What is the difference between microstock and macrostock image websites?

The traditional form was macrostock agencies. This is how stock image agencies used to operate. Then came the microstock agencies.

The quick answer is the macrostock image websites sell rights to super high quality images, and that these image rights are normally sold exclusively or in very few copies.

And that microstock image websites sell rights to good quality images to an unlimited number of buyers.

But the truth is that it is a little bit more complicated than that.

Let’s start with the macrostocks:

Macrostock image websites generally sell you exclusive rights to images (or other media products). This means that only you have the right to use them, they are yours only.

This exclusive right to an image also means that the cost will normally be high compared to an image sold at a microstock image agency.

Some users need, or at least want, exclusive rights to use an image (or other media products).

For instance, if an image will be used in a marketing campaign intended to reach millions of people, one would ideally want an exclusive product.
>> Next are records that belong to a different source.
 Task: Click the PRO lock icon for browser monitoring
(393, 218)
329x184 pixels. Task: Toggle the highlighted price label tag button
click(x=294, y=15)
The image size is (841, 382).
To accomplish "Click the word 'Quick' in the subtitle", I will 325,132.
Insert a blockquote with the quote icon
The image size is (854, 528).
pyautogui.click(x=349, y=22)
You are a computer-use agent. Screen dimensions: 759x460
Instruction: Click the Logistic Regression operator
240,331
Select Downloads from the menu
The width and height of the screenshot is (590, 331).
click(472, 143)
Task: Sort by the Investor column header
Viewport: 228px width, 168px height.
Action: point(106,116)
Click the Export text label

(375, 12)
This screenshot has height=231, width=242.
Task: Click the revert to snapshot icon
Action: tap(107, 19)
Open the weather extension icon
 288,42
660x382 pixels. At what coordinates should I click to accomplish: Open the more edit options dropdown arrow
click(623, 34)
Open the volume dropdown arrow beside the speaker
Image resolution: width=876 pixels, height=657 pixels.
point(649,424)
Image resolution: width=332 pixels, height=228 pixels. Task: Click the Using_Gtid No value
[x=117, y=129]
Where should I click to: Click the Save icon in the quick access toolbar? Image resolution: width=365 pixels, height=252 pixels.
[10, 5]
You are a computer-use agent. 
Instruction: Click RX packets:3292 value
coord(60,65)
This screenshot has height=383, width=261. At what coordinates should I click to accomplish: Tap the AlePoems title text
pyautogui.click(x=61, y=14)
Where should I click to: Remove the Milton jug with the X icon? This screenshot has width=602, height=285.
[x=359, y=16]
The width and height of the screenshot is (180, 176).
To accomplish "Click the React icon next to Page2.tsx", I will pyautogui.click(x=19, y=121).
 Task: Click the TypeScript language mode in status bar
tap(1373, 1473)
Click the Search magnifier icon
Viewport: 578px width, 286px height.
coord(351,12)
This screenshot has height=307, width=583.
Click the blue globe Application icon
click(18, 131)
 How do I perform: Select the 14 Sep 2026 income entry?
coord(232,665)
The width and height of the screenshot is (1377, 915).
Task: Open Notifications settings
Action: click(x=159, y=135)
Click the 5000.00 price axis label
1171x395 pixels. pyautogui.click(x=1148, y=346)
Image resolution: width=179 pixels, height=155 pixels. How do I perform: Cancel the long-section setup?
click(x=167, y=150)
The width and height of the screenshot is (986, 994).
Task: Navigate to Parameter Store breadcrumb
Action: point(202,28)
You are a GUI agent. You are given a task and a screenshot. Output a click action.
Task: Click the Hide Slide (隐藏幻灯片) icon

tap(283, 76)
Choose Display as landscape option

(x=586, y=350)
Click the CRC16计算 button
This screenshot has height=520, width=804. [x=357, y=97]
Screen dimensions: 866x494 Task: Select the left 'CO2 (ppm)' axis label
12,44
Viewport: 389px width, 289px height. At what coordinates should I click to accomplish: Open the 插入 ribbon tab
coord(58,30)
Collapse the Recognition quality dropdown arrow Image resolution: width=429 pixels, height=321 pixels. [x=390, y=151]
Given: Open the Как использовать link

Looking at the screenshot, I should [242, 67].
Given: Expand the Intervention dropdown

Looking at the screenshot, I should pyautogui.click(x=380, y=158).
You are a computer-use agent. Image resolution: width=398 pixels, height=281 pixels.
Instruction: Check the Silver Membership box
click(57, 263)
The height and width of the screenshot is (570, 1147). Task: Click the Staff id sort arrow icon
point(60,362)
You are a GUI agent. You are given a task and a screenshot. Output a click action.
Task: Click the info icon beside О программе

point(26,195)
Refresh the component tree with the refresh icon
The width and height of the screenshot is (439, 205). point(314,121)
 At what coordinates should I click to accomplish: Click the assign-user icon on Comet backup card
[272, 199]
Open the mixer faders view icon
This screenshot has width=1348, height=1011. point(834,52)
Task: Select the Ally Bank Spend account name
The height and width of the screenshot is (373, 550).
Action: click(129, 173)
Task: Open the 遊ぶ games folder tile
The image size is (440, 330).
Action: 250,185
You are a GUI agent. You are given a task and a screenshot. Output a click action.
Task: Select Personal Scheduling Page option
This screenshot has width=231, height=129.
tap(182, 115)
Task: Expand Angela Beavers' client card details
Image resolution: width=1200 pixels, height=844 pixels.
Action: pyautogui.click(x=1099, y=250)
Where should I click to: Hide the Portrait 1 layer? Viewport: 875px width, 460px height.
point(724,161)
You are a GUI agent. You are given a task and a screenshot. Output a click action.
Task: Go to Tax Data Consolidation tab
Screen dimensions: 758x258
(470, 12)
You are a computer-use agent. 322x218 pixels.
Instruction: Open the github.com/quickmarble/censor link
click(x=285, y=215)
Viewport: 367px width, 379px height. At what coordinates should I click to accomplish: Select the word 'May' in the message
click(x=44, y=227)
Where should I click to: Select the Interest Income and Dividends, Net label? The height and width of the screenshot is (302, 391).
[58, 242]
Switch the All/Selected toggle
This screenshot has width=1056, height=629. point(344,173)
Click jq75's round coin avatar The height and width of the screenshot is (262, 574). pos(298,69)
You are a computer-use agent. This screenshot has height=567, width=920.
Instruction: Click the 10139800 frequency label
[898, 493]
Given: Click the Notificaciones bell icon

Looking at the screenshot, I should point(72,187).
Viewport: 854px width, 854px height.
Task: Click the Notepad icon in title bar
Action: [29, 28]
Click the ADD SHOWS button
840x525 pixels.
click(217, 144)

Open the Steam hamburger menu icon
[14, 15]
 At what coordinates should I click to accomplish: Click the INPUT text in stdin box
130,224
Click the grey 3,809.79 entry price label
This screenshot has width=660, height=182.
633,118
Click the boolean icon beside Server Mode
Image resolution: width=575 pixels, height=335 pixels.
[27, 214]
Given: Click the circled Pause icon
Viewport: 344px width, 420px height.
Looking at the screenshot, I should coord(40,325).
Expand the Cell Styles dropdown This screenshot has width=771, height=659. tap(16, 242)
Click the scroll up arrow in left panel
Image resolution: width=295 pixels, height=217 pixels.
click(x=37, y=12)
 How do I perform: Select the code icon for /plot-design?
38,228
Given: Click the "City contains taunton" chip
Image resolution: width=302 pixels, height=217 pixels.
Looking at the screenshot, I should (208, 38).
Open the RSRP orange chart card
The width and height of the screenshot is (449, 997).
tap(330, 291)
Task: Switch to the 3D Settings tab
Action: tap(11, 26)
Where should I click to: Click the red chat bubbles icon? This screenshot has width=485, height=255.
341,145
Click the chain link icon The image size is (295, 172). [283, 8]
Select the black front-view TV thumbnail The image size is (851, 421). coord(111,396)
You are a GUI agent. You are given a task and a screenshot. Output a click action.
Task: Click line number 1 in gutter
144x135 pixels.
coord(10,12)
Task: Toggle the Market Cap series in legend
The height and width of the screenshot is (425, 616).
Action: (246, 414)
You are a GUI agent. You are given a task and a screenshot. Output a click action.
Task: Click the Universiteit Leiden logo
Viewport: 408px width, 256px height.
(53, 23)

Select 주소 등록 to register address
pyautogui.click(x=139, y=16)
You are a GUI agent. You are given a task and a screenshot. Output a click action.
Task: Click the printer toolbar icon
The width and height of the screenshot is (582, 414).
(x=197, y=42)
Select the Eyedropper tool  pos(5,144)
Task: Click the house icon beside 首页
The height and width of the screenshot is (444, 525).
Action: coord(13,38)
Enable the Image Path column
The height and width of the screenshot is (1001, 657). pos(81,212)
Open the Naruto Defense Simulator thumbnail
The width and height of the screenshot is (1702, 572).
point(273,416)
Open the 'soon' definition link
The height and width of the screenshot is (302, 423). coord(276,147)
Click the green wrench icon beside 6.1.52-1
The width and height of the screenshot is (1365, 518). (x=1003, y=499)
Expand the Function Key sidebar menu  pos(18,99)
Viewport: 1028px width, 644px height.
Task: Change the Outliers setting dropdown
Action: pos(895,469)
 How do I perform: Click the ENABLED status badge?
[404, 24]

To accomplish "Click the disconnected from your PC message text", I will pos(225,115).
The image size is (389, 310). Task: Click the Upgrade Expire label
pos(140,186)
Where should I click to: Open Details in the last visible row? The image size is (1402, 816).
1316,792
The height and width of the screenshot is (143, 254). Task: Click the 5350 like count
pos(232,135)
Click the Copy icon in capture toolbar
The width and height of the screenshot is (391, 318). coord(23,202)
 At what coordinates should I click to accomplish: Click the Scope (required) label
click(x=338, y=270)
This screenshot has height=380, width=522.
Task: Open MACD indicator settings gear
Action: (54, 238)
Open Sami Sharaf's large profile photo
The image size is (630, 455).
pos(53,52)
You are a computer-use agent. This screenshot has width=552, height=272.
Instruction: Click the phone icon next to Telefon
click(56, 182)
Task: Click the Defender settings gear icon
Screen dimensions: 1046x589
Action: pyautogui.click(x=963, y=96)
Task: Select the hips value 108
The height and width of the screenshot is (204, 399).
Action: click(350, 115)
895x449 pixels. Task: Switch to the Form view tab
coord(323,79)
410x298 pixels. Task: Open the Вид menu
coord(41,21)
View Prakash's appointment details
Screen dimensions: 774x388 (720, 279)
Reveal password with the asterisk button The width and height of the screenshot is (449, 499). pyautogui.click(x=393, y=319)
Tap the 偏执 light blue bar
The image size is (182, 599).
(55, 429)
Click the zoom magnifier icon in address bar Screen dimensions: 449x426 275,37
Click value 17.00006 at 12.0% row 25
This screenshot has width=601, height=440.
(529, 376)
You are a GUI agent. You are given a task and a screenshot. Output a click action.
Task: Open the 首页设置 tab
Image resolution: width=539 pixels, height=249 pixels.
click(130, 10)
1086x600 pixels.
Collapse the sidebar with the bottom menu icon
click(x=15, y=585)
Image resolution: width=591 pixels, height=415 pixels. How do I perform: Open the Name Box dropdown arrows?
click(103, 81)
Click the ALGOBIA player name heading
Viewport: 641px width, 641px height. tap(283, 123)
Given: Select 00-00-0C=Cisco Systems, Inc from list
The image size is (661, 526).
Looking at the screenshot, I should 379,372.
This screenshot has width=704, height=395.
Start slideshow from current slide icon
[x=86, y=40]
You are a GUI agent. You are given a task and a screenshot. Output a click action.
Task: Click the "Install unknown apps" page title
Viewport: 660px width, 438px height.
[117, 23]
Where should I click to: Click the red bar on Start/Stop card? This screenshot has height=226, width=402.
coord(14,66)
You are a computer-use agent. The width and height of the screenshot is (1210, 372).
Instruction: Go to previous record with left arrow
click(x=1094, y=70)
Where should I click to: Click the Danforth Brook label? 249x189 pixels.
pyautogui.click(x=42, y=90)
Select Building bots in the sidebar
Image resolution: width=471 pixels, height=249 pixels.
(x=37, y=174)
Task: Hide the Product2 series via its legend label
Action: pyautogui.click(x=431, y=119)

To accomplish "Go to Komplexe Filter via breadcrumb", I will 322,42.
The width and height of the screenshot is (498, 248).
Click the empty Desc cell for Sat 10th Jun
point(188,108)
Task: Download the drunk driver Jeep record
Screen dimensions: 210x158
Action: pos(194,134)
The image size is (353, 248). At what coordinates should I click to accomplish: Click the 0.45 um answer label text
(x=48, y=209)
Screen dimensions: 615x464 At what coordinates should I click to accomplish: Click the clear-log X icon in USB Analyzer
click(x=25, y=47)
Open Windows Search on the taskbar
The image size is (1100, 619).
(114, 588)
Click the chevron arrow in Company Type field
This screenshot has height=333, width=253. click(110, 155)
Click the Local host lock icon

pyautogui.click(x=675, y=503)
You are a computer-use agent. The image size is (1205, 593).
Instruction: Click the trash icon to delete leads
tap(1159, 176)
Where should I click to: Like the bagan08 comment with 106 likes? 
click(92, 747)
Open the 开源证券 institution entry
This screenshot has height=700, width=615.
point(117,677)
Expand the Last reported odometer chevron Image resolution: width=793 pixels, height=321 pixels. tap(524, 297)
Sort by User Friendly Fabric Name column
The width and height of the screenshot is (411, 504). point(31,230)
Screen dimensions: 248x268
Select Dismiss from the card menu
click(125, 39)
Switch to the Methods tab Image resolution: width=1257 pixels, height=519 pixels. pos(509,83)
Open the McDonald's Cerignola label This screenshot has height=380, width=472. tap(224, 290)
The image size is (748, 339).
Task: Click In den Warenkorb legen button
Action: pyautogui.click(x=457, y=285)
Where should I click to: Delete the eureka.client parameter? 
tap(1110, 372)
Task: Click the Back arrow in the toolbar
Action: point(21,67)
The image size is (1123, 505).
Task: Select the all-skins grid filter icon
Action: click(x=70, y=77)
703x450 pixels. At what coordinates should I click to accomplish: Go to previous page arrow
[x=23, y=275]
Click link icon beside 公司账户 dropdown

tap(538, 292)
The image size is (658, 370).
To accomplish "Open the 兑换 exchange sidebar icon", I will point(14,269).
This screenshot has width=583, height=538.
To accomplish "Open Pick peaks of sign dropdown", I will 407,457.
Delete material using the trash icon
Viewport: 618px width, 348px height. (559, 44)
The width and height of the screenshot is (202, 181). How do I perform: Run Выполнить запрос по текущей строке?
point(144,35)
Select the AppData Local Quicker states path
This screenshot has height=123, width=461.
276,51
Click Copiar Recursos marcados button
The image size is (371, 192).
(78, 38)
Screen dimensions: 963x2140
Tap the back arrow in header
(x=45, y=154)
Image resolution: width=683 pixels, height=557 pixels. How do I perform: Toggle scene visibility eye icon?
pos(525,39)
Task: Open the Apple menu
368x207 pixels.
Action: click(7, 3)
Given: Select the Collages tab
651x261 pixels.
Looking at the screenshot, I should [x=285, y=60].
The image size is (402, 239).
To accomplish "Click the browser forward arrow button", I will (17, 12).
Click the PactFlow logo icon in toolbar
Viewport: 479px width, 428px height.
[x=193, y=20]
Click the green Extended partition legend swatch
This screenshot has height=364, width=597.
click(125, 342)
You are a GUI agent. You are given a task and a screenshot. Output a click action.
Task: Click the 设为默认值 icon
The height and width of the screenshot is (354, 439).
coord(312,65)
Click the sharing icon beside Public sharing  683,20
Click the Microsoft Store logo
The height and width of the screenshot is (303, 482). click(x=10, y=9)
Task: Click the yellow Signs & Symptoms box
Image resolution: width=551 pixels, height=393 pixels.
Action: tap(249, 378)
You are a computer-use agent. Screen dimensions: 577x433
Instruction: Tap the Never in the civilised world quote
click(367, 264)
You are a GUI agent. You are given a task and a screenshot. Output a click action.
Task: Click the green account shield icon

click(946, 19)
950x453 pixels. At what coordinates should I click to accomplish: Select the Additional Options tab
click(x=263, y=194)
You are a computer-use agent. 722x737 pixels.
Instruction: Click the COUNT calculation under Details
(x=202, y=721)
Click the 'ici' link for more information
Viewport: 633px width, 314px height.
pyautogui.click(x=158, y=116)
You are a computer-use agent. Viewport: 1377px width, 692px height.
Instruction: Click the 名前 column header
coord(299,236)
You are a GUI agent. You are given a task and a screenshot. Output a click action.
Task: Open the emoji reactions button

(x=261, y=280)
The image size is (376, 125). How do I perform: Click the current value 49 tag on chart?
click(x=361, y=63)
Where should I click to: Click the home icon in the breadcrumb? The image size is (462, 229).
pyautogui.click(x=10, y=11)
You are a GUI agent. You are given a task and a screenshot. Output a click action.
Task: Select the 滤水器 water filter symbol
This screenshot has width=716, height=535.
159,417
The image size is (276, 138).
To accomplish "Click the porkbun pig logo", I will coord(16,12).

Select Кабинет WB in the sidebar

Meaning, one would not want the same image to also be used in a different marketing campaign by someone else, to appear on someone else’s website, blog, etc.

This happened a few years ago when PC competitors Dell and Gateway used the same photo in their “Back to School” promotional campaigns. Needless to say, this was a big embarrassment to both PR campaigns.

In addition, many website owners would not want the images they use on their website to also appear on other websites or elsewhere.

Microstock image websites on the other hand, sell you images and other media products without giving you an exclusive right to them.

In other words, these agencies can sell the same image to several users. These users then normally get what’s called a royalty-free license to the media product, or in some cases a rights-managed license.

To have such non-exclusive rights to use products works well in many circumstances.

Let’s say you have a blog and you need a few images every week for your blogposts. You are probably fine if your images are also used 10 or 20 other places on the web.

Or if you have a website that needs 100 different images on various pages, you are probably also OK to use images that are used sparingly elsewhere.

The big upside of non-exclusive licenses, is that they are significantly less expensive than exclusive ones. While an exclusive license can cost you $100 or more, a non-exclusive license can cost you less than $1.

You should also be aware that owners of images (or other media products) who have chosen to sell non-exclusive rights to their images, may also sell these rights to several stock image websites.

This means that you may find the same product on more than one stock image website.

However, the distinction between microstock and macrostock has lately become more blurry:

This is because many microstock image websites now also offer an extended license to their products. If you purchase this license to a product, the product will normally be withdrawn from further sale at the stock image website, which means no other users can purchase the right to use this product in the future.

However, users that purchased a right to use the product before you acquired the extended license, still have the right to use the product according to their license agreement.

In terms of quality of the products, there is now little distinction between macrostock image websites and the top microstock image websites.